Entries taken from a collection
---

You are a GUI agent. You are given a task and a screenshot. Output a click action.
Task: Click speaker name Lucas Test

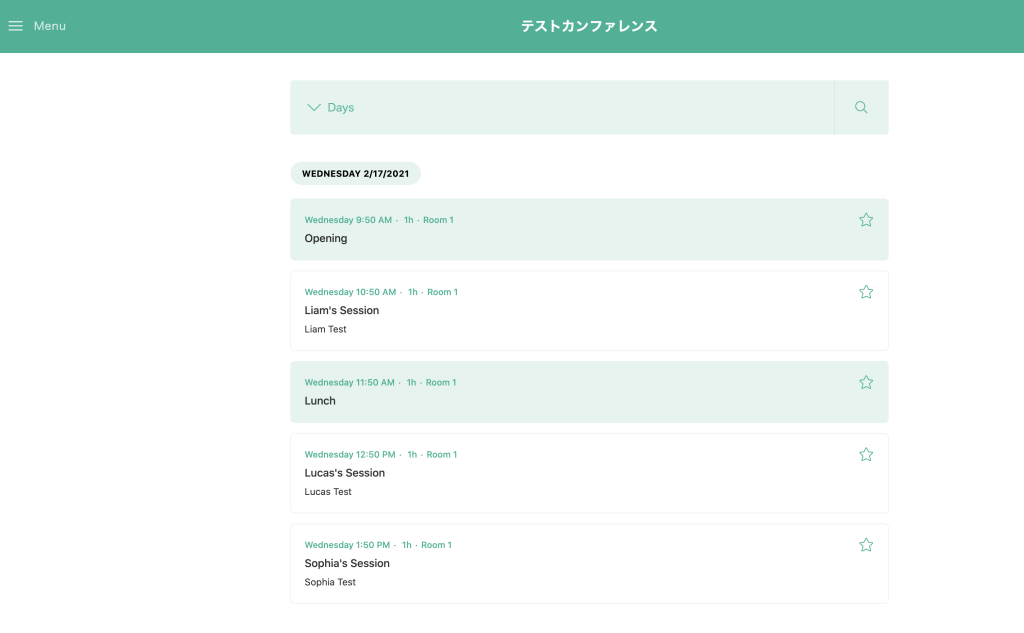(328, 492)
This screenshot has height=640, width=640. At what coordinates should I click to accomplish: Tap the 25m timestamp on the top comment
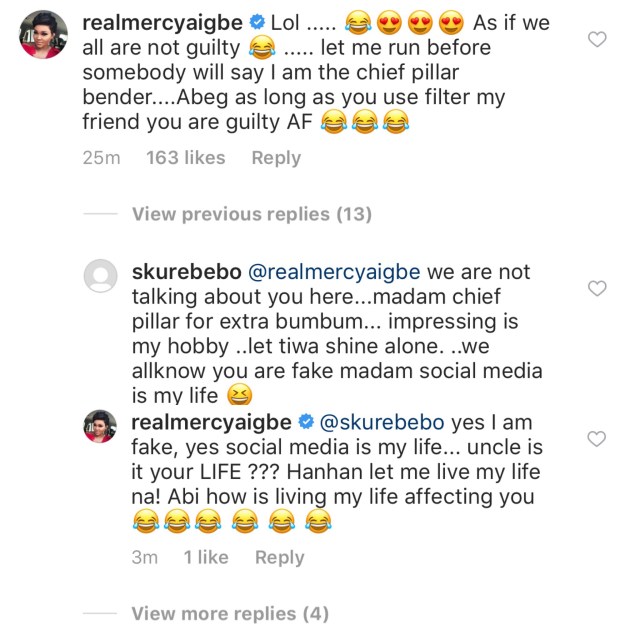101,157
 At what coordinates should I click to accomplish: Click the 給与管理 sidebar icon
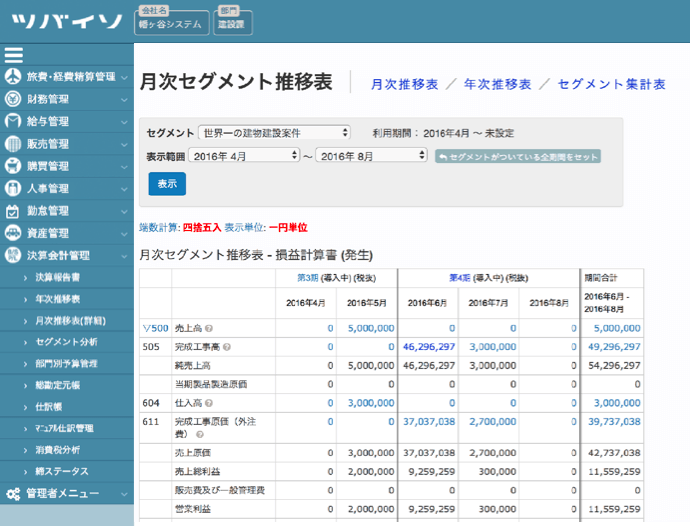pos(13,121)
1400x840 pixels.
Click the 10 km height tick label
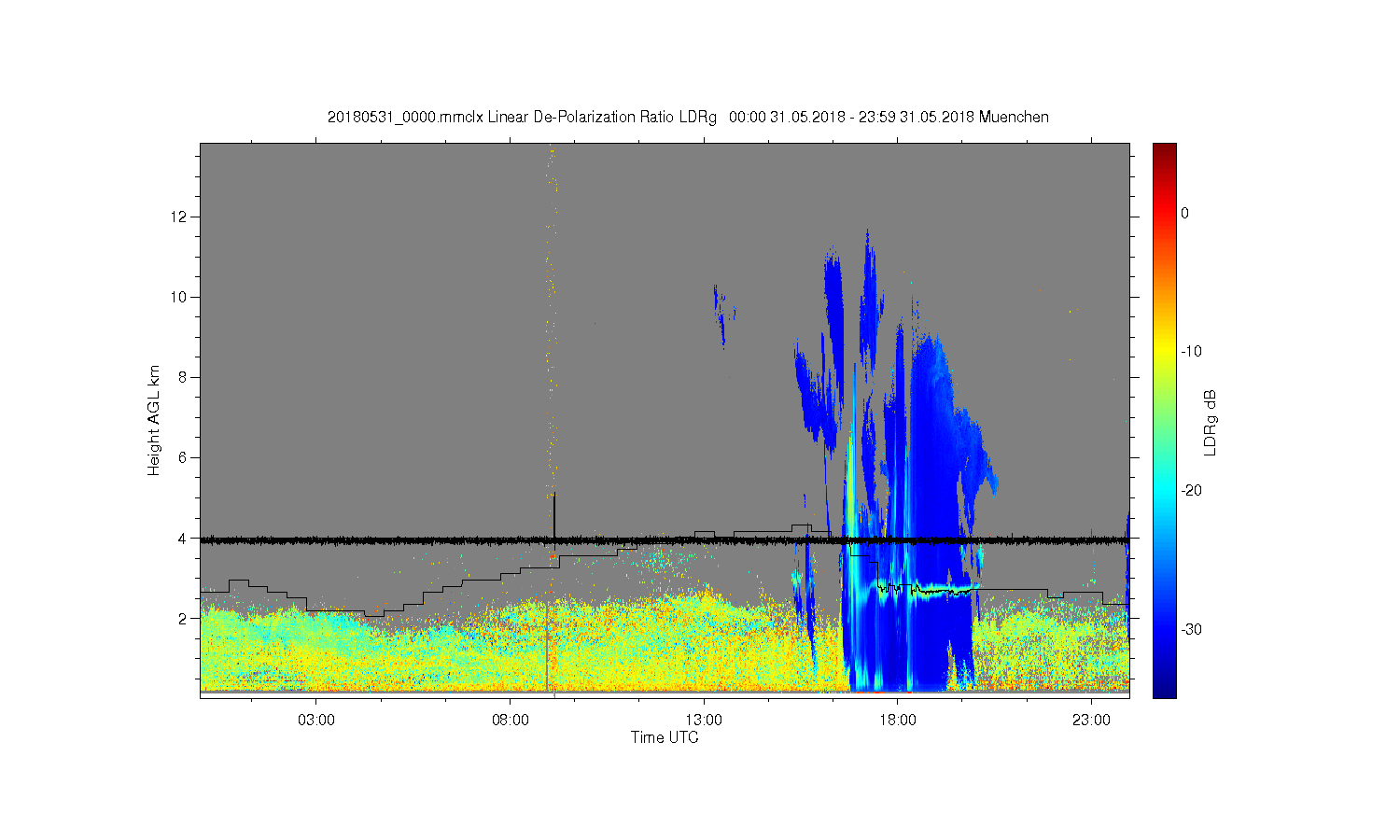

---

▸ **WHAT YOU HAVE TO DO**: In the records above, find the line with "Task: Click speaker name Lucas Test" and copy from it through the last line exactly, without the pictures.

▸ **SOLUTION TO THE PROBLEM**:
Task: Click speaker name Lucas Test

(328, 492)
This screenshot has height=640, width=640. At what coordinates should I click to accomplish: Tap the 25m timestamp on the top comment
101,157
 At what coordinates should I click to accomplish: Click the 給与管理 sidebar icon
pos(13,121)
1400x840 pixels.
Click the 10 km height tick label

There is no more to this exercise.